When produce is out-of-season, demand is higher and therefore grocery stores up the prices. Have you ever seen an out-of-season container of organic strawberries for $8? Not ideal.

You Get a Higher Nutritional Value

Food that is grown locally is actually higher in necessary nutrients and antioxidants. In fact, locally grown honey can even help mitigate symptoms associated with seasonal allergies. Local bees make pollen from the very flowers and trees in your area that cause seasonal allergies. By consuming honey made by local bees, you’re actually outfitting your body for allergy prevention. Eating local honey can cause immunity to local allergens that have plagued you in the past.

Because locally grown food is produced closer to you, it spends significantly less time in transport or storage.
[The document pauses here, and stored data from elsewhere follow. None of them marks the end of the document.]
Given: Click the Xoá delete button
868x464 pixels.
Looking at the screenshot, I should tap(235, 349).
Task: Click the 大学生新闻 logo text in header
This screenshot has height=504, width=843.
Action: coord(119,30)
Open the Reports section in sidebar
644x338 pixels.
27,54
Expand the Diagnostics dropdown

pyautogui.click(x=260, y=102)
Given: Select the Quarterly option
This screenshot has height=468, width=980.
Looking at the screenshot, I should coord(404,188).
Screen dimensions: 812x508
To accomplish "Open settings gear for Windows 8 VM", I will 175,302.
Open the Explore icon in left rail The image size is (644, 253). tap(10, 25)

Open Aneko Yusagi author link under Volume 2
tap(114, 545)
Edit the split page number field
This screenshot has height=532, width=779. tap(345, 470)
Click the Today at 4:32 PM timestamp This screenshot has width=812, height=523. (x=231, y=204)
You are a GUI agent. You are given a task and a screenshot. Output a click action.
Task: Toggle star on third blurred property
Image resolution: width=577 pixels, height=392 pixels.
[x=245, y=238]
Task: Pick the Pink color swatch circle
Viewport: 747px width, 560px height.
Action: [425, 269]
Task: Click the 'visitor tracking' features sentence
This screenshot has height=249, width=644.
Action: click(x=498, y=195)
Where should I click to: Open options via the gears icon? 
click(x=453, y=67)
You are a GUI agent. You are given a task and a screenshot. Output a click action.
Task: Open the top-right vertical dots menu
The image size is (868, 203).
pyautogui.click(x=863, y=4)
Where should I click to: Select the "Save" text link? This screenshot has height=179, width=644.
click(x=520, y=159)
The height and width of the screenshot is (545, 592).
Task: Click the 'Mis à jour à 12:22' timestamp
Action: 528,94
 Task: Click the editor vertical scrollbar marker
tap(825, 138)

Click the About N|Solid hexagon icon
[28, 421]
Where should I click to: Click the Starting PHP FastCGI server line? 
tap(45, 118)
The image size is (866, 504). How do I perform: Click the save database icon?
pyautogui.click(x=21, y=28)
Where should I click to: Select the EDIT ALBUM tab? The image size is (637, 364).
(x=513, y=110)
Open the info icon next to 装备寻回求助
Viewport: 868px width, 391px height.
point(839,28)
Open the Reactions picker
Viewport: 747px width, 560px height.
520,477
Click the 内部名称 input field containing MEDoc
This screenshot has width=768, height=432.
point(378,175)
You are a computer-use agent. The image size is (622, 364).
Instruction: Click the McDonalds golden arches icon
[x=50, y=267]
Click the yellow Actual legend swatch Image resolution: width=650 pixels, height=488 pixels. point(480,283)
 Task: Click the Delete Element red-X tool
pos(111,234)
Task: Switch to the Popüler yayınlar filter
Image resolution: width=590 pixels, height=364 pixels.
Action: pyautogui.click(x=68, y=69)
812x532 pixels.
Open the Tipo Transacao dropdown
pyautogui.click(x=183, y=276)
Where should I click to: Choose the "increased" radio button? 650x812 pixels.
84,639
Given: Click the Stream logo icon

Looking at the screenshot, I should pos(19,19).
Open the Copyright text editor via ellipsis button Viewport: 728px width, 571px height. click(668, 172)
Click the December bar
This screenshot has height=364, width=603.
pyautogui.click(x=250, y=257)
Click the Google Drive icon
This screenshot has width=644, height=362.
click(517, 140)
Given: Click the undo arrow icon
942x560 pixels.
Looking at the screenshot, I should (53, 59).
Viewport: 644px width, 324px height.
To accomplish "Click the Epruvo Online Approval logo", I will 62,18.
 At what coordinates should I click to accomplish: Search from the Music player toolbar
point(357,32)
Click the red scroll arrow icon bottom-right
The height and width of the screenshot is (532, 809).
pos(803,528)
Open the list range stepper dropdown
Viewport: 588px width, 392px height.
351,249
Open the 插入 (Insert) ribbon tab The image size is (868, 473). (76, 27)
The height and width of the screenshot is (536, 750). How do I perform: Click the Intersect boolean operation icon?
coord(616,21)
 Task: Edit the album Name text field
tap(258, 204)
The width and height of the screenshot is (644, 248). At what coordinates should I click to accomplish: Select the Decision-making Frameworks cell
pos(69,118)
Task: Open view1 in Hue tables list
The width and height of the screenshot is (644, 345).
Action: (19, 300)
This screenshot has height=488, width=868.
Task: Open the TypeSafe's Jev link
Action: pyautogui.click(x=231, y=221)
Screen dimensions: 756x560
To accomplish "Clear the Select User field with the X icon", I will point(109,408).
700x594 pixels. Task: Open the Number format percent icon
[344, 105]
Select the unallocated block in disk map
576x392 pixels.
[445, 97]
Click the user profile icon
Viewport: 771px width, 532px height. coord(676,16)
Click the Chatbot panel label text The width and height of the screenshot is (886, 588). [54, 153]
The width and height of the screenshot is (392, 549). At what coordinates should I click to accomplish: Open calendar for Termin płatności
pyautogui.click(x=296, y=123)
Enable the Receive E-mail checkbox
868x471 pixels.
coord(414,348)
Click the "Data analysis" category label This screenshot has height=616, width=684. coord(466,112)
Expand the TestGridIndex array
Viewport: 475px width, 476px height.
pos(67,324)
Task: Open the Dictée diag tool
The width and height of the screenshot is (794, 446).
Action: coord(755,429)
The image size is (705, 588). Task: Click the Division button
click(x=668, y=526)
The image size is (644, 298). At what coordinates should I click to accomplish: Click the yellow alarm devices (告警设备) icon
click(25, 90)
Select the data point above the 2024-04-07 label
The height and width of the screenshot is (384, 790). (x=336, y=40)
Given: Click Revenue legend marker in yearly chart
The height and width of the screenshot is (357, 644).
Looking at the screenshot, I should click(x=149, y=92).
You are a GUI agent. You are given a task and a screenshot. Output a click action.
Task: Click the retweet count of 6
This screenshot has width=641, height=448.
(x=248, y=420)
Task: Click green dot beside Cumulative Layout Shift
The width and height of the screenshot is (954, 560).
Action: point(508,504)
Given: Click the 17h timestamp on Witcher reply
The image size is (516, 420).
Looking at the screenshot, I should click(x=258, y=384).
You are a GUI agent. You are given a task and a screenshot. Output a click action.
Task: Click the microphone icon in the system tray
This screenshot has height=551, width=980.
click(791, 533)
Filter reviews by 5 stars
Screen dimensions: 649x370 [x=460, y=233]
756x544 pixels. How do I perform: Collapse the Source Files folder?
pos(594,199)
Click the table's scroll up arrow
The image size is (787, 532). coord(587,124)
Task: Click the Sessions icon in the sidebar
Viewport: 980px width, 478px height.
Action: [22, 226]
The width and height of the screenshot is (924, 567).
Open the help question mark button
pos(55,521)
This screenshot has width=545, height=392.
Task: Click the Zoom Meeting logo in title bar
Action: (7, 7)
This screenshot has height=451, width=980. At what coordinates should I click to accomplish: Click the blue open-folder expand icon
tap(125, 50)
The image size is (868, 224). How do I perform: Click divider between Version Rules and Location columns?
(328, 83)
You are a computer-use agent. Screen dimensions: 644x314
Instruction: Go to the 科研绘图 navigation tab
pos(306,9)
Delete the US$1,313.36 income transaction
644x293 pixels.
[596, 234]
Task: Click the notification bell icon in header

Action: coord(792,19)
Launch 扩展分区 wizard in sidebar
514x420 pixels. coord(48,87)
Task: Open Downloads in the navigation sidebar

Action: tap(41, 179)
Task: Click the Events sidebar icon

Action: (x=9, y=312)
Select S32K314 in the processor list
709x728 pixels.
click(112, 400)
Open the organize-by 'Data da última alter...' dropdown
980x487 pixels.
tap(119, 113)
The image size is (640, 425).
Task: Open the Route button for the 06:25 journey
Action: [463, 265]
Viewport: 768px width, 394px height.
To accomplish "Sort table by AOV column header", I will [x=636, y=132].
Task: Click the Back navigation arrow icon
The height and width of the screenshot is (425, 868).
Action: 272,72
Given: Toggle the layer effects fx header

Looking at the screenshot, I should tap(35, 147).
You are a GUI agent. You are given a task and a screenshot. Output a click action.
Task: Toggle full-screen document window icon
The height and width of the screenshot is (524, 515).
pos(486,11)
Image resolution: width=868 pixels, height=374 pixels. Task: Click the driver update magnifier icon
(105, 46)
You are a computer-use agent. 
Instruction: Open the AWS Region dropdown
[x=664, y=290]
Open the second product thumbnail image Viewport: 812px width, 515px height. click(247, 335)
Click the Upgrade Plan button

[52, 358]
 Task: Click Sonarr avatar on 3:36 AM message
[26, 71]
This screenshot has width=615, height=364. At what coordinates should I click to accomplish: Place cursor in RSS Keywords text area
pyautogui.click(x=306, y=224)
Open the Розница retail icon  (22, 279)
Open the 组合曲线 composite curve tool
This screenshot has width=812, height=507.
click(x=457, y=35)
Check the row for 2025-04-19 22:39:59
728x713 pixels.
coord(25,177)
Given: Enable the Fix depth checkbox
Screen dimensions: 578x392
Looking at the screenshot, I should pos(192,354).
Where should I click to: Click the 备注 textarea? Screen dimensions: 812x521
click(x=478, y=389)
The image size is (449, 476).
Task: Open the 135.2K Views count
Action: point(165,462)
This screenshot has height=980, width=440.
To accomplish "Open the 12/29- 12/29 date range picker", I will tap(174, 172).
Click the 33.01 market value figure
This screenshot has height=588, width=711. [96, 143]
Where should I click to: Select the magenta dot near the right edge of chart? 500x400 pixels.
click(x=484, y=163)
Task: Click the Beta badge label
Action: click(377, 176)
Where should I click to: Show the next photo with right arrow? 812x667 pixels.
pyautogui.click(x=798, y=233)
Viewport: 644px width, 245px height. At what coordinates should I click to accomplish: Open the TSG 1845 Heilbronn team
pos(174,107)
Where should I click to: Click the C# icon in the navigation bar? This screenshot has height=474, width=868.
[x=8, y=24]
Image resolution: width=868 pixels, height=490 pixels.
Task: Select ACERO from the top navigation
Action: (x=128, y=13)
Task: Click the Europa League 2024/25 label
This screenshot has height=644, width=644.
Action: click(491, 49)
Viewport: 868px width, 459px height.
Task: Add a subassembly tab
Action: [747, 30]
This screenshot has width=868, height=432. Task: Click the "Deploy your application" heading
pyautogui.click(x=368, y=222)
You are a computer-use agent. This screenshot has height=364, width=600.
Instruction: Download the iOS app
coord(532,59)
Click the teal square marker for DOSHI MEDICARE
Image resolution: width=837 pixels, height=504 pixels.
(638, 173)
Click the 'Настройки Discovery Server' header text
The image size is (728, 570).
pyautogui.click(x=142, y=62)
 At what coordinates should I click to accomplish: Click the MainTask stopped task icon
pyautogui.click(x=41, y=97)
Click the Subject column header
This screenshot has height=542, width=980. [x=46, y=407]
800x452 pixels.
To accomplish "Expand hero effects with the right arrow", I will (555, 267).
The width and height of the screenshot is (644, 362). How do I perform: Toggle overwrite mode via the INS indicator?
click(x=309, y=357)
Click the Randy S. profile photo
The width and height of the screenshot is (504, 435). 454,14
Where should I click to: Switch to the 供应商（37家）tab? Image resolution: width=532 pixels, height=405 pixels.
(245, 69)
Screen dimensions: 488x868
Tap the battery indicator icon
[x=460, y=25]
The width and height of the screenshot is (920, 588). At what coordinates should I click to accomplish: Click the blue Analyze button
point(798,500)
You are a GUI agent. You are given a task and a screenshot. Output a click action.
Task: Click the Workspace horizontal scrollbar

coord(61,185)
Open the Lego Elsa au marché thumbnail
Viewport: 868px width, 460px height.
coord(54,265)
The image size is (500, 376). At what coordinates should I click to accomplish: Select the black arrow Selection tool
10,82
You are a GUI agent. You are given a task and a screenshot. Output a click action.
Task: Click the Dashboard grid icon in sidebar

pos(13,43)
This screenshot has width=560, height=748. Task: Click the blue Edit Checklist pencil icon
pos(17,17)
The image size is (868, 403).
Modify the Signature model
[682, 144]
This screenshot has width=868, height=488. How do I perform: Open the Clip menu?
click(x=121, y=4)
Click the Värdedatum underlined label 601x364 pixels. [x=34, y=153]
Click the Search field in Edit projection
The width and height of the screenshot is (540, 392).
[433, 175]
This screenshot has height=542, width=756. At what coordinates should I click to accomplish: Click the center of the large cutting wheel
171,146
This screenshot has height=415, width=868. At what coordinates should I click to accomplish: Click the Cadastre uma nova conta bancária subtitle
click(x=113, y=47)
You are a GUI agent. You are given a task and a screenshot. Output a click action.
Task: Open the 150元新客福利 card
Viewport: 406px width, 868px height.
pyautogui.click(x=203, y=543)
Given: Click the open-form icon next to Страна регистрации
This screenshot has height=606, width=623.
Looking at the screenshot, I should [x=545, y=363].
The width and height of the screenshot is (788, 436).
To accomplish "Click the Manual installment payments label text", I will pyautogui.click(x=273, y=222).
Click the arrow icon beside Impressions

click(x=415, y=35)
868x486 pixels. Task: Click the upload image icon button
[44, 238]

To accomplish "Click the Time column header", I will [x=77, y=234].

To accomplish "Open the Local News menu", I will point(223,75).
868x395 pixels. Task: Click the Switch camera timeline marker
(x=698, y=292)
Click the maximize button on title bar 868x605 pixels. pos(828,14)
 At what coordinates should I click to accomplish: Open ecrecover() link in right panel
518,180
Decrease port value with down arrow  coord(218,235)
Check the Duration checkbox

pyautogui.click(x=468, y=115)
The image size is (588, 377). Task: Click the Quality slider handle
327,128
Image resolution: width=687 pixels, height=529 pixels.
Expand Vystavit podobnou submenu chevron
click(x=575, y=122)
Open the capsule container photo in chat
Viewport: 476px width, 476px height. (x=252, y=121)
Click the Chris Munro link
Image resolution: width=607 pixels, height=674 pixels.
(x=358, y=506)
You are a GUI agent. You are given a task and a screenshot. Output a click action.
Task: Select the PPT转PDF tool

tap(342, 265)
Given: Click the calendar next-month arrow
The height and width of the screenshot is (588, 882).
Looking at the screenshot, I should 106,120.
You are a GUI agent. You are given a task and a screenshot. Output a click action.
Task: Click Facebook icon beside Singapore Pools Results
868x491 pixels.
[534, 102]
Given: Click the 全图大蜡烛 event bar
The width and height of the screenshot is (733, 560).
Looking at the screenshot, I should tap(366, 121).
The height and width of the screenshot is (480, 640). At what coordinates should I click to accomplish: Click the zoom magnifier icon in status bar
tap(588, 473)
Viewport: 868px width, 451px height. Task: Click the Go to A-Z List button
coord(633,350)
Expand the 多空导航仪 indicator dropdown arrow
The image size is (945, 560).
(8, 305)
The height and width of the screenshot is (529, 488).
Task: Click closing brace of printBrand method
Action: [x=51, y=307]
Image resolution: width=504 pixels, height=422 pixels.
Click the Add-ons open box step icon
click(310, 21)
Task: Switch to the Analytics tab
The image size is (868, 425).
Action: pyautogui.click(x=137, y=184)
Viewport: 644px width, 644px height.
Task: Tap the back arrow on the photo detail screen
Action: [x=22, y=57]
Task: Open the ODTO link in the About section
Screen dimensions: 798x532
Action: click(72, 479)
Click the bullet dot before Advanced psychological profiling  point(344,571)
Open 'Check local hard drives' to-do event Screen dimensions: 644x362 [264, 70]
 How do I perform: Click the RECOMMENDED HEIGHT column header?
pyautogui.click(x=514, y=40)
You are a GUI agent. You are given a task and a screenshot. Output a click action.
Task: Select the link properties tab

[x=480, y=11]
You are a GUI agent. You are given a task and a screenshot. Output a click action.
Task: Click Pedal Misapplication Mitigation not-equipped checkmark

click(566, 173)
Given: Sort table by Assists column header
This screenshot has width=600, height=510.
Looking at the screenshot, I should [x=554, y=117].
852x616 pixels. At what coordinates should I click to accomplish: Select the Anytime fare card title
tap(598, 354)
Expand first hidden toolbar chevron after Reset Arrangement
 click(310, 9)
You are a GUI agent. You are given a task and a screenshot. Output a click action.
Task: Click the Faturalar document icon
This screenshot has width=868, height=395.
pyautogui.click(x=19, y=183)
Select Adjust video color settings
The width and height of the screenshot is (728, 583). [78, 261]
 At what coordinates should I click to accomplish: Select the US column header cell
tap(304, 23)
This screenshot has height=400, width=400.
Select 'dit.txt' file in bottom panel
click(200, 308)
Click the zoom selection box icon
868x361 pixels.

As food is transported or stored, its nutritional value degrades over time. To ensure that your food contains its optimal levels of nutrients, it’s best to eat it as soon as possible. Since locally grown food endures significantly less travel time from the farm, to the market, to the table, you can bet you’re getting the highest nutritional value available to you.

It’s Often More Flavorful

With higher nutritional value comes more flavor. And because local crops are picked at their peak ripeness, your food does not run the risk of being harvested prematurely, like foods that go to chain grocery stores does. Because farmers markets provide perfectly ripe options, you may notice that your food is significantly more flavorful than the store-bought stuff.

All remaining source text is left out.